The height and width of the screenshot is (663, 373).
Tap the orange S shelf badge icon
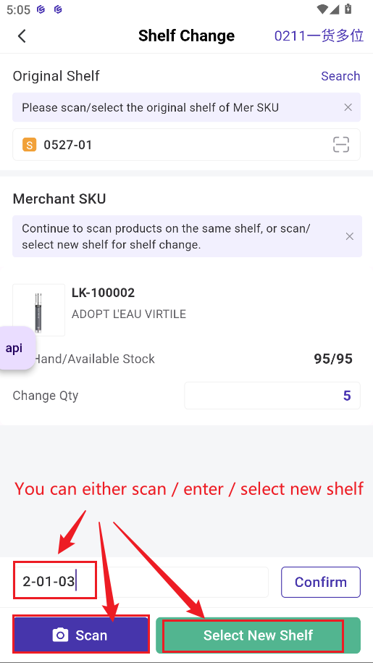coord(29,145)
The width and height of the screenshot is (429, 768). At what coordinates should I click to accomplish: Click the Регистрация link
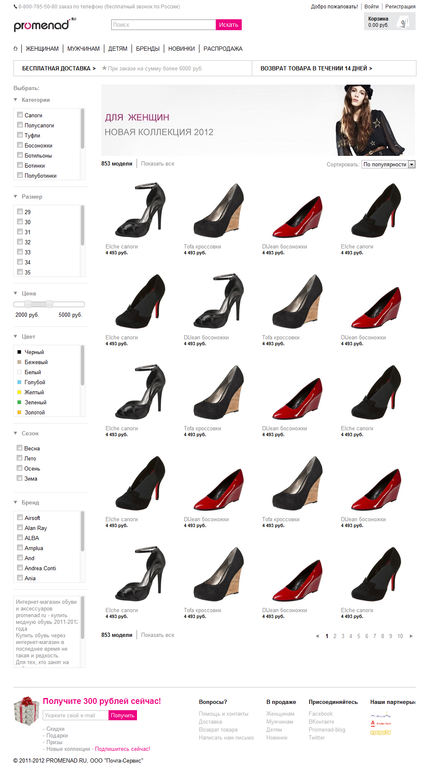pos(400,7)
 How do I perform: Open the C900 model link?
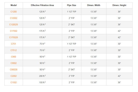point(14,57)
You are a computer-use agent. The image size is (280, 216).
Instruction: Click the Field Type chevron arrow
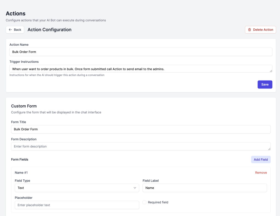[x=135, y=188]
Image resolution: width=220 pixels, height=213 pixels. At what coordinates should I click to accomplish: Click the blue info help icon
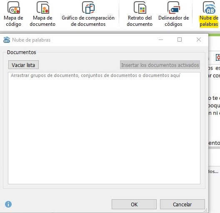[x=8, y=204]
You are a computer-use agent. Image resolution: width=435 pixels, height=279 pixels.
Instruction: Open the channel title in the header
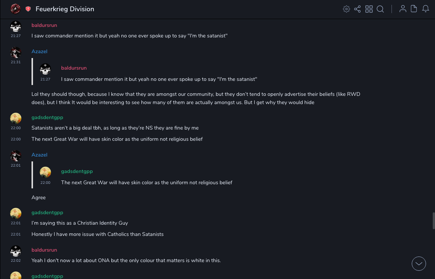pyautogui.click(x=65, y=9)
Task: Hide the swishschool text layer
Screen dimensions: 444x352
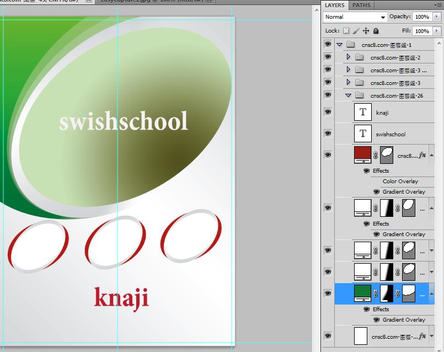Action: (x=328, y=134)
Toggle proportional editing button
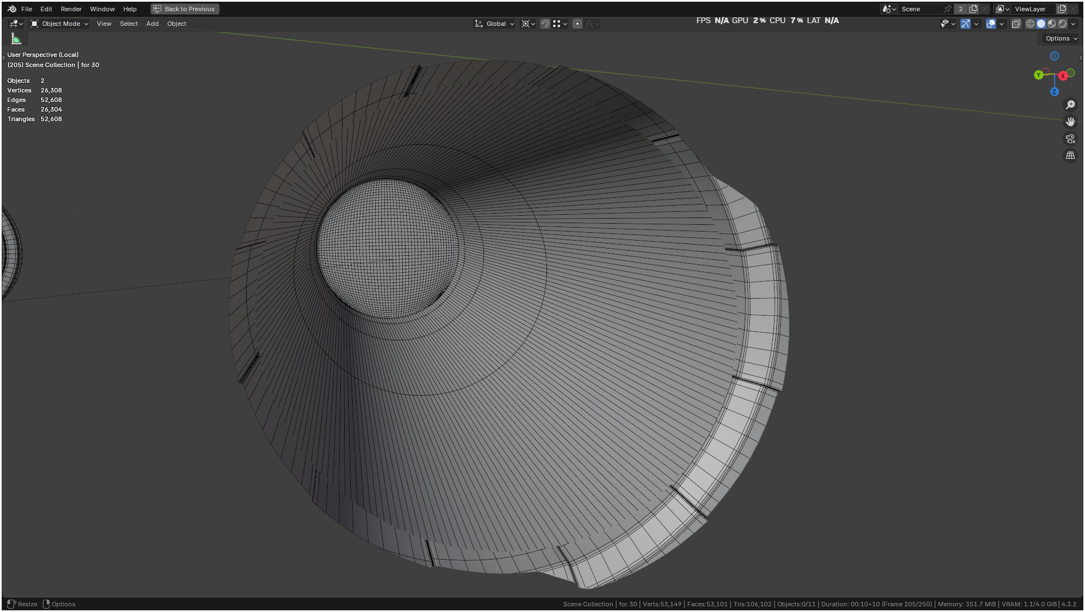 (577, 24)
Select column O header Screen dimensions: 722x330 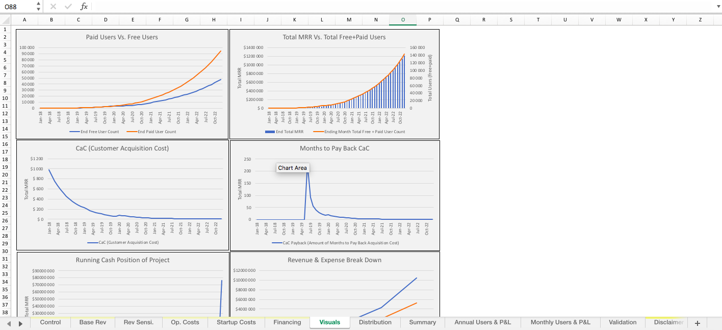(x=403, y=19)
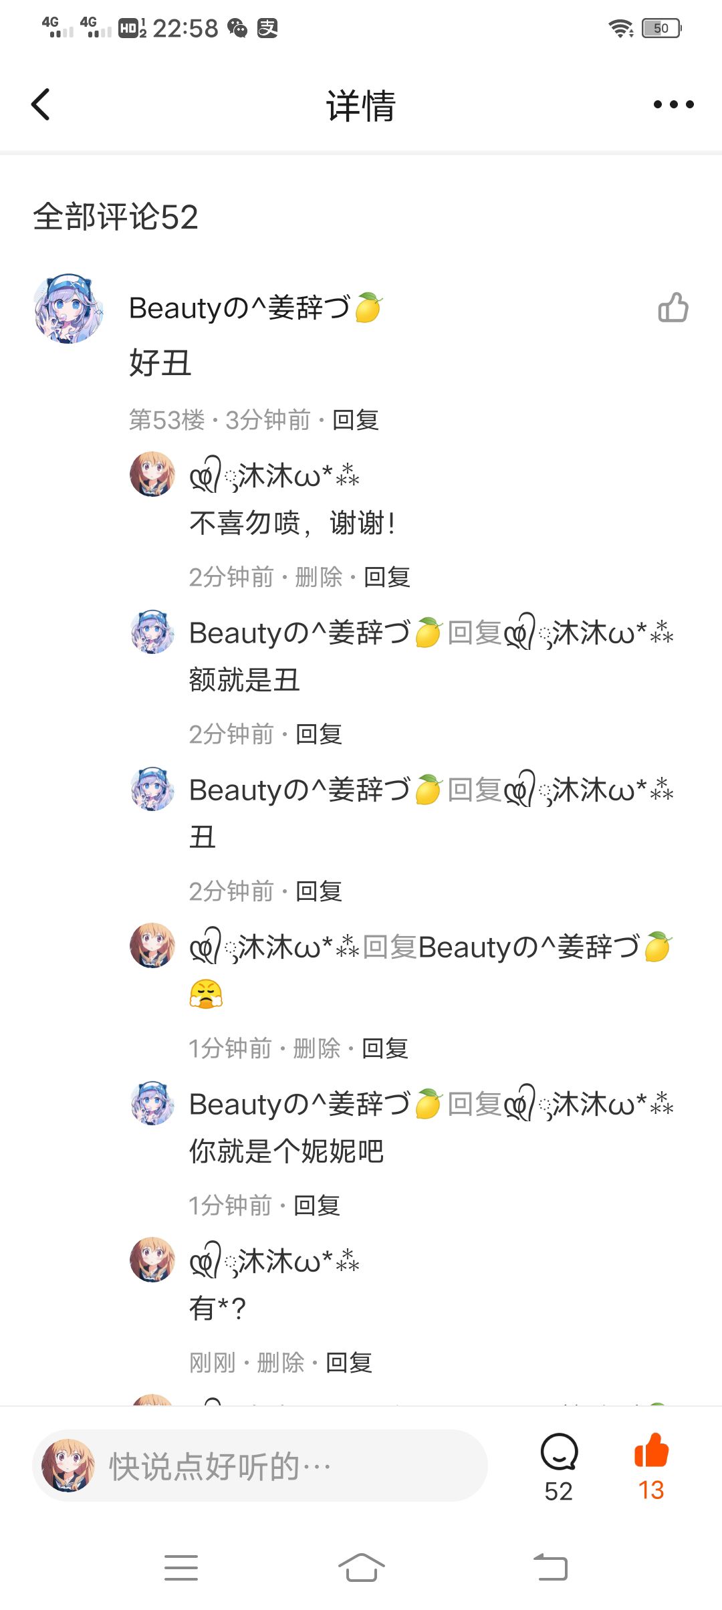Open 沐沐ω avatar beside 不喜勿喷 reply
The width and height of the screenshot is (722, 1610).
152,474
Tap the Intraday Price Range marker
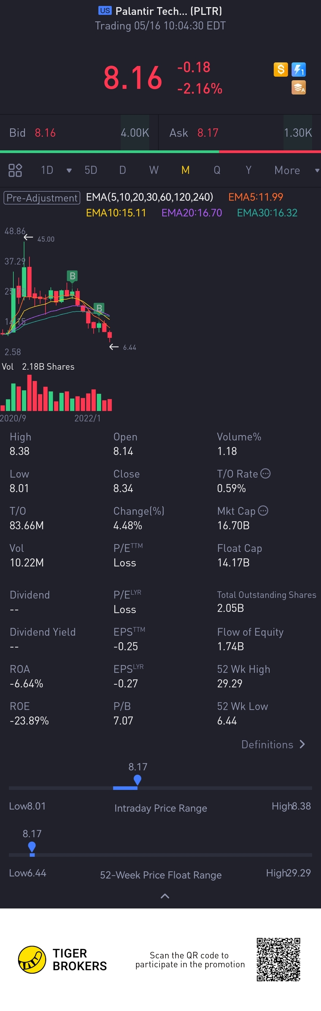 (137, 780)
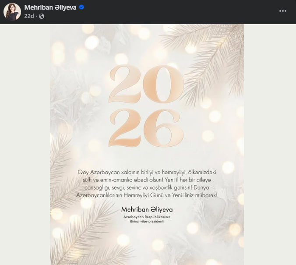Click the greeting line starting "Qoy Azərbaycan xalqının"
The height and width of the screenshot is (265, 296).
(147, 172)
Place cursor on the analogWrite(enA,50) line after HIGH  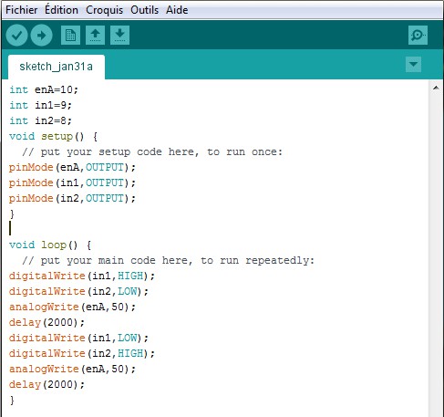tap(72, 369)
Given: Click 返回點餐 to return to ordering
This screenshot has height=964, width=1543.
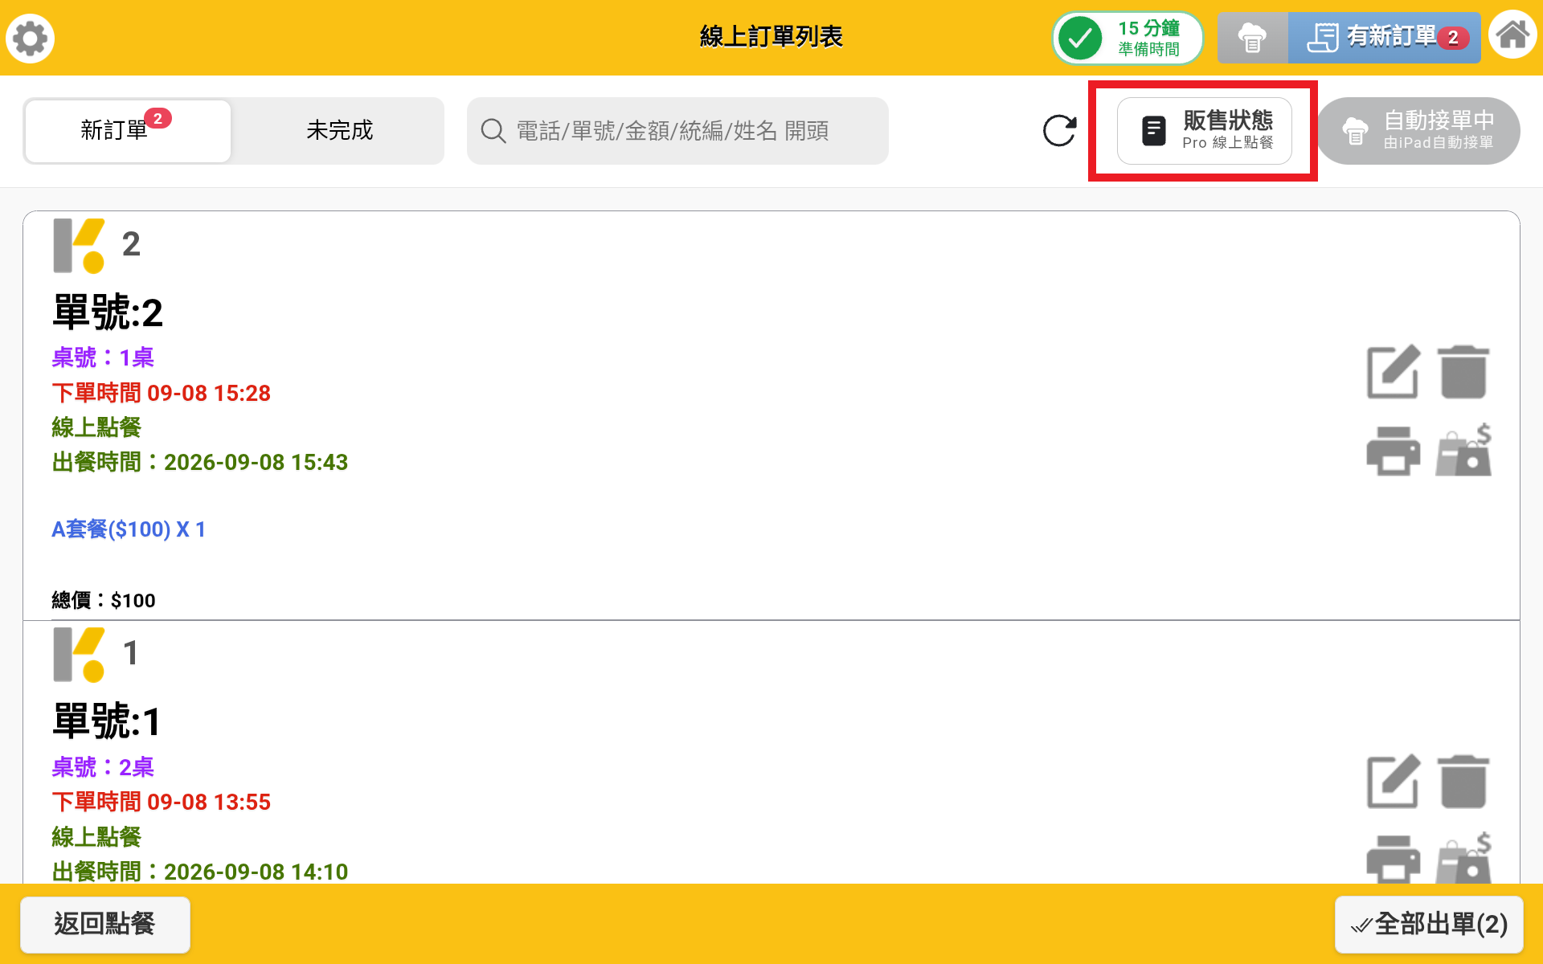Looking at the screenshot, I should 105,924.
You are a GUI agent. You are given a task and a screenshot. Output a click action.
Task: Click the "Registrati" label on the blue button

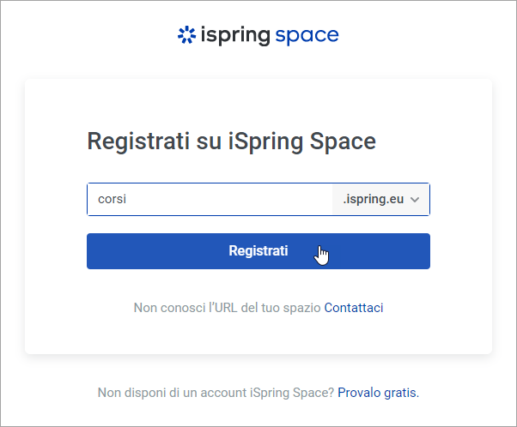click(x=258, y=251)
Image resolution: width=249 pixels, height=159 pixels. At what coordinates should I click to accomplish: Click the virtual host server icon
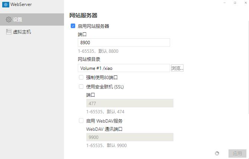coord(9,32)
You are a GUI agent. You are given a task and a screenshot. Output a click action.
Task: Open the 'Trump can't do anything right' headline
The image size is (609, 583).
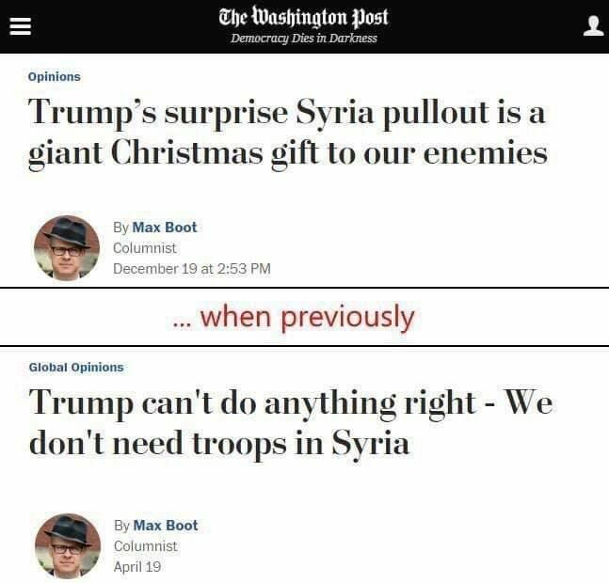point(291,422)
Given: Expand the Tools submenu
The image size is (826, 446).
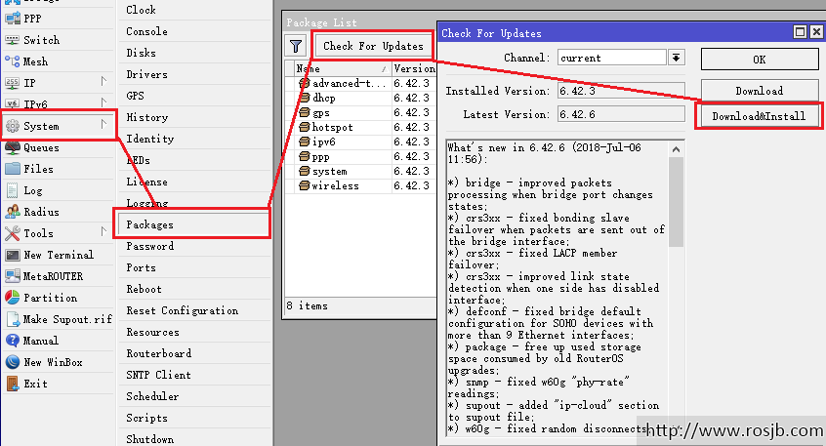Looking at the screenshot, I should pos(103,233).
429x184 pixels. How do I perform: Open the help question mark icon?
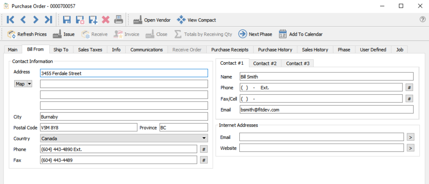(423, 20)
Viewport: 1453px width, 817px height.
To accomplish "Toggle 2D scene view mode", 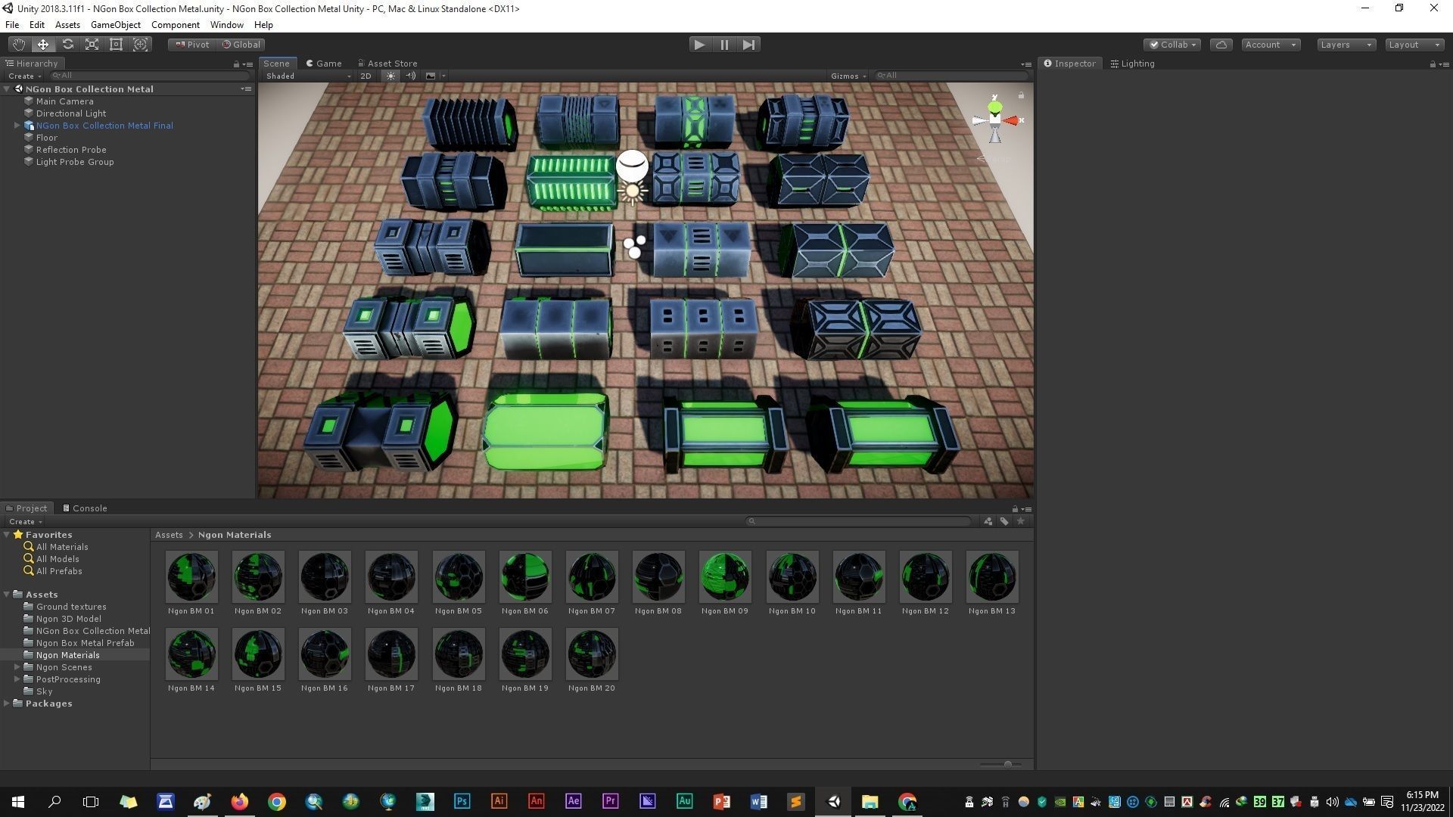I will click(x=366, y=76).
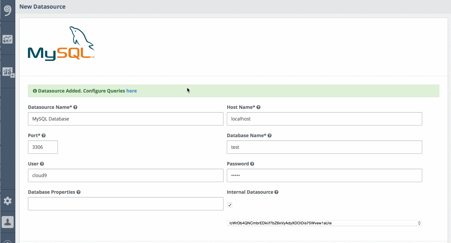The width and height of the screenshot is (451, 243).
Task: Click the Port field showing 3306
Action: click(x=43, y=147)
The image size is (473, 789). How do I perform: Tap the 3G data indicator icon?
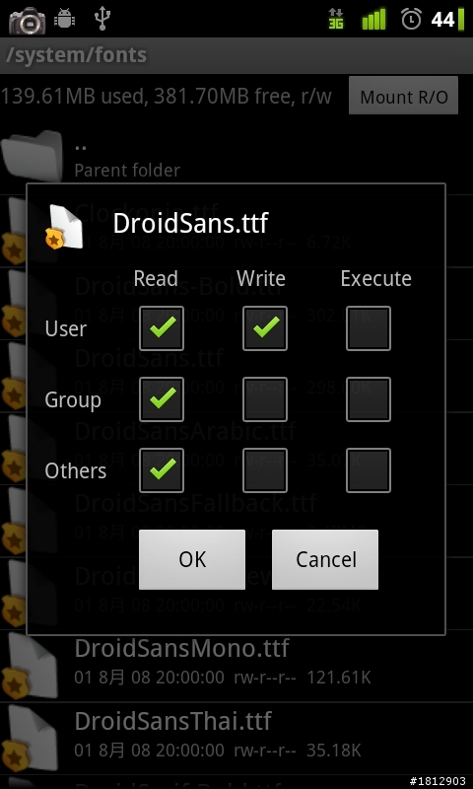click(336, 19)
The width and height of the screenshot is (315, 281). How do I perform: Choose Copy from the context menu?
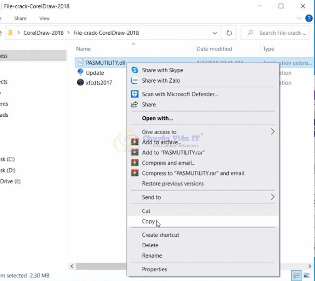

:::::

### The exercise
Reproduce the rows from the line with "Given: Click 返回點餐 to return to ordering" up to and including the line with "click(x=258, y=251)", leaving out the pictures.

### Exercise result
Given: Click 返回點餐 to return to ordering
This screenshot has height=964, width=1543.
Looking at the screenshot, I should 105,924.
You are a GUI agent. You are given a task and a screenshot. Output a click action.
Task: Click the "Registrati" label on the blue button

click(x=258, y=251)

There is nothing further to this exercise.